# NEC Question - OCPD sizing



## DMB5mil (Aug 29, 2008)

I just went through the "NEC Handout" from the "EE PE Materials" documentation provided elsewhere on this board.

Example questions no. 1, 3, 7, 8 ask to calculate loads based on Table 220.12, Section 220.14 and Section 220.43 of the NEC. None of these portions of the code indicate to multiple the VA rating calculated by a 1.25 multipler, yet that is what is done for the solutions to the problems. For example, in problem no. 1, the general lighting load for a 4000 sq. ft. bank is 14000VA (3.5VA per sq. ft) per Table 220.12. However, the answer given is 14000 x 1.25 = 17500VA.

Why do these questions use the 1.25 multiplier for calculating the load in VA? Note, the questions do not ask to calculate the ampacity of the conductors or the OCPD sizes which would use the multiplier.

Please reference code section(s) in your response.

Thanks in advance,

Brian


----------



## Dark Knight (Aug 29, 2008)

DMB5mil said:


> I just went through the "NEC Handout" from the "EE PE Materials" documentation provided elsewhere on this board.
> Example questions no. 1, 3, 7, 8 ask to calculate loads based on Table 220.12, Section 220.14 and Section 220.43 of the NEC. None of these portions of the code indicate to multiple the VA rating calculated by a 1.25 multipler, yet that is what is done for the solutions to the problems. For example, in problem no. 1, the general lighting load for a 4000 sq. ft. bank is 14000VA (3.5VA per sq. ft) per Table 220.12. However, the answer given is 14000 x 1.25 = 17500VA.
> 
> Why do these questions use the 1.25 multiplier for calculating the load in VA? Note, the questions do not ask to calculate the ampacity of the conductors or the OCPD sizes which would use the multiplier.
> ...


I am not sure and did not take my time reading your posts but the 1.25 factor is usually applied when the load is considered to be continous.


----------



## DMB5mil (Aug 29, 2008)

The 1.25 multiplier is used when loads are continous, but I can't find where this assumption is assumed in Section 220. Perhaps it is one of those overarching assumptions that are difficult to find in code, but is taken for granted???

Thanks.


----------



## jdd18vm (Aug 29, 2008)

DMB5mil said:


> I just went through the "NEC Handout" from the "EE PE Materials" documentation provided elsewhere on this board.
> Example questions no. 1, 3, 7, 8 ask to calculate loads based on Table 220.12, Section 220.14 and Section 220.43 of the NEC. None of these portions of the code indicate to multiple the VA rating calculated by a 1.25 multipler, yet that is what is done for the solutions to the problems.
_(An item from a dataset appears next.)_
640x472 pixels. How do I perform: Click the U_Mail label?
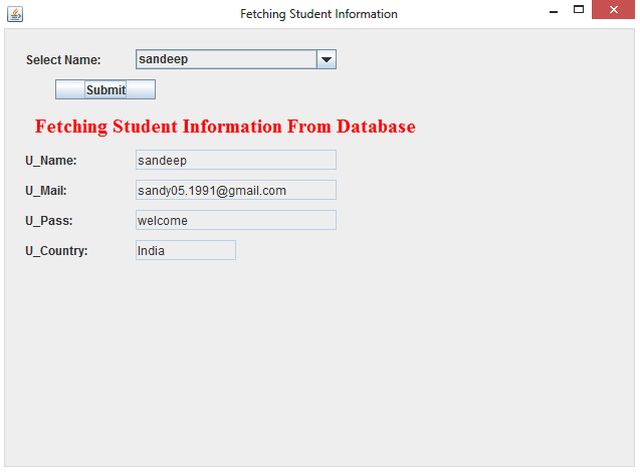(46, 190)
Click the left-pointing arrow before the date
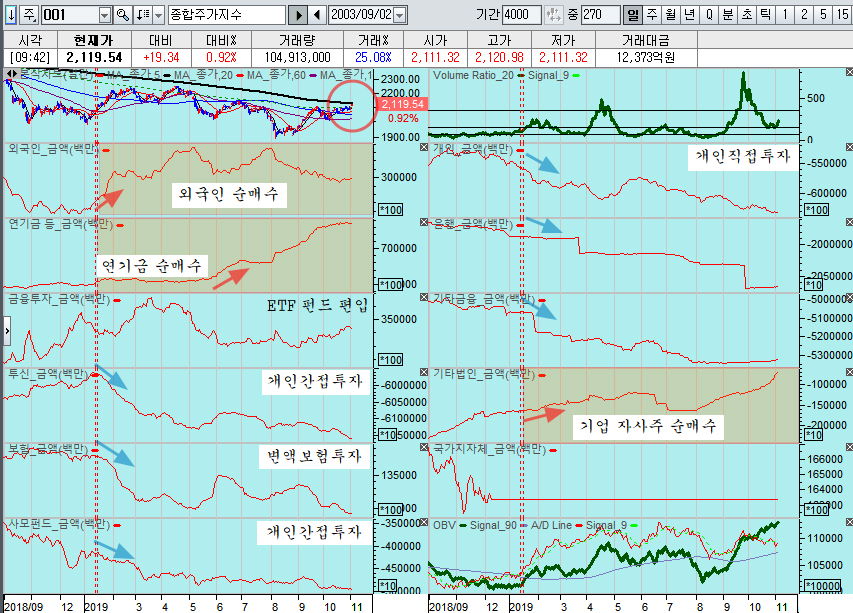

For example, in problem no. 1, the general lighting load for a 4000 sq. ft. bank is 14000VA (3.5VA per sq. ft) per Table 220.12. However, the answer given is 14000 x 1.25 = 17500VA.
> 
> Why do these questions use the 1.25 multiplier for calculating the load in VA? Note, the questions do not ask to calculate the ampacity of the conductors or the OCPD sizes which would use the multiplier.
> ...


I don't have the Handout you mentioned, and couldn't locate it here in a quick glance. But I'll take a shot. Dark and DMB are right. Section 220 tells you what values you need to use for a given application (general lighting per building type, receptacle, show window, electric dryer etc). Calculate the total loads you have, applying any demand factors in 220.

You are then going to select Ampacity of conductor for either a *Branch Circuit* (Article 210.19 (A) 1.), *Feeder* (Article 215.2 (A) 1. or *Service* 230.42 (A) these all have what youre looking for. Stating basically minimum size/capacity shall be based on "Non continuous loads plus 125% of the Continuous loads".

Continuous being more than 3 hrs (Article 100 Definitions).

Hope that helps, let me know if not.

John


----------